Re: [PATCH v2 01/26] rculist: introduce list_next_or_null_rr_rcu()

From: Paul E. McKenney
Date: Sat May 19 2018 - 11:40:41 EST


On Fri, May 18, 2018 at 03:03:48PM +0200, Roman Pen wrote:
> Function is going to be used in transport over RDMA module
> in subsequent patches.
>
> Function returns next element in round-robin fashion,
> i.e. head will be skipped. NULL will be returned if list
> is observed as empty.
>
> Signed-off-by: Roman Pen <roman.penyaev@xxxxxxxxxxxxxxxx>
> Cc: Paul E. McKenney <paulmck@xxxxxxxxxxxxxxxxxx>
> Cc: linux-kernel@xxxxxxxxxxxxxxx
> ---
> include/linux/rculist.h | 19 +++++++++++++++++++
> 1 file changed, 19 insertions(+)
>
> diff --git a/include/linux/rculist.h b/include/linux/rculist.h
> index 127f534fec94..b0840d5ab25a 100644
> --- a/include/linux/rculist.h
> +++ b/include/linux/rculist.h
> @@ -339,6 +339,25 @@ static inline void list_splice_tail_init_rcu(struct list_head *list,
> })
>
> /**
> + * list_next_or_null_rr_rcu - get next list element in round-robin fashion.
> + * @head: the head for the list.
> + * @ptr: the list head to take the next element from.
> + * @type: the type of the struct this is embedded in.
> + * @memb: the name of the list_head within the struct.
> + *
> + * Next element returned in round-robin fashion, i.e. head will be skipped,
> + * but if list is observed as empty, NULL will be returned.
> + *
> + * This primitive may safely run concurrently with the _rcu list-mutation
> + * primitives such as list_add_rcu() as long as it's guarded by rcu_read_lock().
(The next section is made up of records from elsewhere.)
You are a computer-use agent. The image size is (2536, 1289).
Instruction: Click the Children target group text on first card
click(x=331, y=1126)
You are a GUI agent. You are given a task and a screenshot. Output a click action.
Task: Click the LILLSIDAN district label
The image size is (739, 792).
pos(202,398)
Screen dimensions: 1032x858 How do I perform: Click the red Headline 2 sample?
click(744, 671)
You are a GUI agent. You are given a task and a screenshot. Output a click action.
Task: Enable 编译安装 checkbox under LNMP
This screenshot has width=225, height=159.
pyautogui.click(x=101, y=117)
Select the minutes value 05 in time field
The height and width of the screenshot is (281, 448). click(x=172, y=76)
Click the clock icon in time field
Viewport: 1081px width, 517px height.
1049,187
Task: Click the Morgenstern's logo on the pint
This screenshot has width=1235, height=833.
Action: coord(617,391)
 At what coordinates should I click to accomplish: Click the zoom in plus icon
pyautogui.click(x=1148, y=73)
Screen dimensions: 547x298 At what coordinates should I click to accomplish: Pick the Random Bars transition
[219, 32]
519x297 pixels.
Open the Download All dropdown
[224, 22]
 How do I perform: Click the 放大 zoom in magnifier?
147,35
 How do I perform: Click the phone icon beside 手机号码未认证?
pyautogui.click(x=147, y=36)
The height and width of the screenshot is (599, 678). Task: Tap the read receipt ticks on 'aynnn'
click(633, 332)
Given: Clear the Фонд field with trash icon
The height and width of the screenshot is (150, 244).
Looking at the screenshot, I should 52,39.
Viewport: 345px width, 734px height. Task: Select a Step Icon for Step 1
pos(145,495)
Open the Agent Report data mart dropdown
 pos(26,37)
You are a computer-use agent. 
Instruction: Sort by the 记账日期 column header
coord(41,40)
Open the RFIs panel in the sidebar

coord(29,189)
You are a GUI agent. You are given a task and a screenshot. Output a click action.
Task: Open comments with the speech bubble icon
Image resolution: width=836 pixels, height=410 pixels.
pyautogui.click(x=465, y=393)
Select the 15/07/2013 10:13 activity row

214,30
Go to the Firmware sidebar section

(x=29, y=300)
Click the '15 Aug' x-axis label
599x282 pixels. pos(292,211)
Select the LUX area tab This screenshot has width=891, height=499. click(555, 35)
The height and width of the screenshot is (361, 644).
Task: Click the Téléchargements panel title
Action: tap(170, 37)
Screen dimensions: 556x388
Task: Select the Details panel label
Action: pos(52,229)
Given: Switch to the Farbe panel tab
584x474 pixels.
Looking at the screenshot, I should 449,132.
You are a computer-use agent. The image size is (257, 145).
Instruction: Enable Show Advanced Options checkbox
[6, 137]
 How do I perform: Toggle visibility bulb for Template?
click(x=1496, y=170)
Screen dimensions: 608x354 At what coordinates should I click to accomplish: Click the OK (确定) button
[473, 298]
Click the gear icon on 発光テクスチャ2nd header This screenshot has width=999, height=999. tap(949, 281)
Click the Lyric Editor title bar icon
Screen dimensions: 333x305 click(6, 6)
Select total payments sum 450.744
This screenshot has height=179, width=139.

Of course, all the set of list_next_or_null_rr_rcu() invocations that
are round-robining a given list must all be under the same RCU read-side
critical section. For example, the following will break badly:

struct foo *take_rr_step(struct list_head *head, struct foo *ptr)
{
struct foo *ret;

rcu_read_lock();
ret = list_next_or_null_rr_rcu(head, ptr, struct foo, foolist);
rcu_read_unlock(); /* BUG */
return ret;
}

You need a big fat comment stating this, at the very least. The resulting
bug can be very hard to trigger and even harder to debug.

And yes, I know that the same restriction applies to list_next_rcu()
and friends. The difference is that if you try to invoke those in an
infinite loop, you will be rapped on the knuckles as soon as you hit
the list header. Without that knuckle-rapping, RCU CPU stall warnings
might tempt people to do something broken like take_rr_step() above.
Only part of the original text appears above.